SELECTED TEXT —
This analysis continues the Speedskating Santa Barbara top speed analysis by exploring the wind drag coefficient in some detail. My previous analysis took into account the velocity dependence of the drag force but assumed that the drag coefficient remained constant while the skater varied his other parameters. This page will explore the improvment which could come from properly exploiting the drag coefficient itself. (See alsorecent drag-reduction items) Here I will identify three items of importance:
1: The skater's cross-sectional area facing the wind (the "in your face" force).
2: The aspect ratio of the skater or his degree of being streamlined (be a fish, not a brick).
3: Skating "in the dip" or the "get off my back" effect to exploit the drag minimum.
First I will review some basic aerodynamics then present my interpretation in the Summary at the end.

Much of the material on this page was inspired by the Princeton University Aerodynamics website and most of the figures on this page are mirrored from the Princeton site:

[Princeton U.: Aerodynamics of Bicycles , Drag of Blunt Bodies and Streamlined Bodies]
Starting with the basics, I Quote from Princeton: " When the drag is dominated by viscous drag, we say the body is streamlined, and when it is dominated by pressure drag, we say the body is bluff. Whether the flow is viscous-drag dominated or pressure-drag dominated depends entirely on the shape of the body. A streamlined body looks like a fish, or an airfoil at small angles of attack, whereas a bluff body looks like a brick, a cylinder, or an airfoil at large angles of attack. For streamlined bodies, frictional drag is the dominant source of air resistance. For a bluff body, the dominant source of drag is pressure drag. For a given frontal area and velocity, a streamlined body will always have a lower resistance than a bluff body. For example, the drag of a cylinder of diameter 'D' can be ten times larger than a streamlined shape with the same thickness (see figure 1). Cylinders and spheres are considered bluff bodies because at large Reynolds numbers the drag is dominated by the pressure losses in the wake. "

So I would consider a skater standing up to be BLUFF while a skater bending down so that his head, shoulders, and torso all point straight ahead would be more (but not fully) STREAMLINED.

Figure 1. Drag coefficients of blunt and streamlined bodies.

The drag coefficient and Reynolds Numbers formulas on the right side of Figure 1 are from the Team Arian website: [Team Ariane Aerodynamics Formulas] and will be used shortly.
Note from figure one that the drag coefficient is about constant for the circular and elliptical shapes until we get near the dip where the stick skater appears. Then the drag coefficient drops sharply at a particular Reynolds Number of about 5*10^5 to 10^6. Where is the skater in terms of Reynolds Number? Suppose his speed is 30 mph = 44 feet per sec = 14-15 meters per second. From the Ariane handy formula for Re on Figure 1, the skater's dimension : t ~ Re/( 70000*v) yields
t ~(5*10^5 - 10^6)/((70000)*(14-15)) so, finally, t ~ 0.5 - 1.0 meters or about 1.5 - 3 feet. If a skater looked like a circular or elliptical cylinder and were travelling at 30mph, he would be at the minimum drag ("in the dip") at 1x to 2x his size.

AVAILABLE DATA —
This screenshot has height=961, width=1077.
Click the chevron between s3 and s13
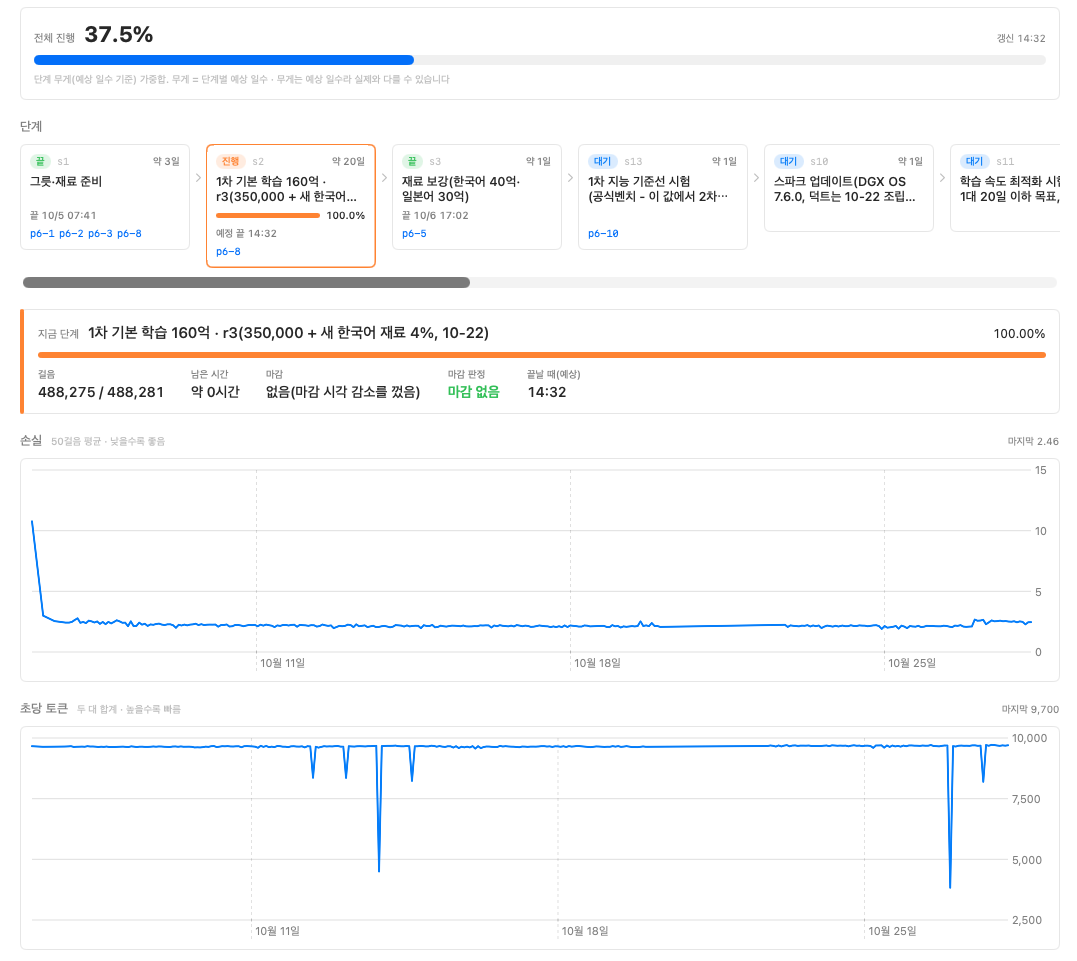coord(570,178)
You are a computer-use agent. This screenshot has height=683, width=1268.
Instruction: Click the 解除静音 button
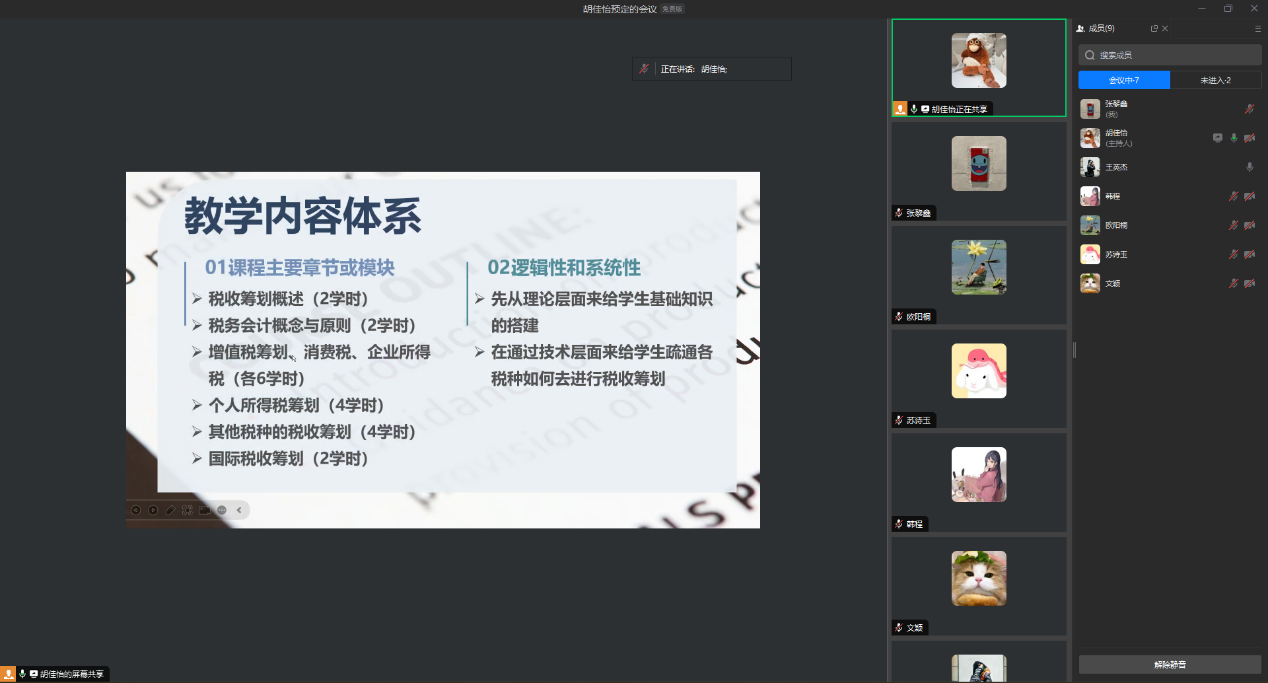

TO BE DONE —
1. Output the records as a JSON list of strings, one string per line, from the line containing "You are a computer-use" through the end of the records, both included. Leave out blank lines and the pictures.
2. Write the next part of the speedskating drag analysis, picking up after its last sentence.

IN RESPONSE —
1.
[
  "You are a computer-use agent. This screenshot has height=683, width=1268.",
  "Instruction: Click the 解除静音 button"
]

2.
Figure 2. Drag coefficient as a function of Reynolds number for smooth circular cylinders and smooth spheres.

The variation of the drag coefficient with Reynolds number is shown in figure 2, and the corresponding flow patterns are shown in figure 3. : We see that as the Reynolds number increases the variation in the drag coefficient (based on cross-sectional area) decreases, and over a large range in Reynolds number it is nearly constant. I have placed a stick skater in the dip in the drag coefficient (the minimum).

Figure 3. Flow patterns for flow over a cylinder:
(A) Reynolds number = 0.2; (B) 12; (C) 120;
(D) 30,000; (E) 500,000.
Patterns correspond to the points marked on figure 2.
I have placed a stick skater's head and arms on (A) to establish the direction pointing into the wind..

Following Princeton's analysis again At a Reynolds number between 10^5 and 10^6, the drag coefficient takes a sudden dip. The size of the wake decreases, indicating that the boundary layer separation on the cylinder or sphere occurs further along the surface than before. What has happened? The phenomenon is related to the differences between laminar and turbulent boundary layer. The boundary layer and its interaction with the local pressure gradient plays a major role in affecting the flow over a cylinder. In particular, near the shoulder, the pressure gradient changes from being negative (decreasing pressure) to positive (increasing pressure). The force due to pressure differences changes sign from being an accelerating force to being a retarding force. In response, the flow slows down. However, the fluid in the boundary layer has already given up some momentum because of viscous losses and viscous friction, and it does not have enough momentum to overcome the retarding force. Some fluid near the wall actually reverses direction, and the flow separates.

It follows that, if the boundary layer of a sphere can be made turbulent at a lower Reynolds number, then the drag should also go down at that Reynolds number. This is the case, as we can show by using a trip wire. A trip wire is simply a wire located on the front face of the sphere and it introduces a large disturbance into the boundary layer. This disturbance causes an early transition to turbulence, and its effect on the size of the wake, and the total drag is quite dramatic, as shown in figure 4 .

Figure 4. Flow over a sphere: (a) Reynolds number = 15,000;
(b) Reynolds number = 30,000, with trip wire.

Summary

Lets summarize the three points I listed at the beginning:

1: The skater's cross-sectional area facing the wind.
The skater's cross-sectional area should be minimized if it does not hinder the drag reduction mechanism in point 3. The area should probably always be minimized at low and moderate speeds. This will reduce the "in your face" force.

2: The aspect ratio of the skater or his degree of being streamlined.
The aspect ratio seems to me to be more important than the cross-sectional area and it is important at all speeds. This means bending down so that the head and torso all point straight into the wind. It can be augmented by extending the skater's apparent length in the direction of travel with aerodynamic "shrouds" to make him more like a fish.

3: Skating "in the dip" or the "get off my back" effect to exploit the drag minimum.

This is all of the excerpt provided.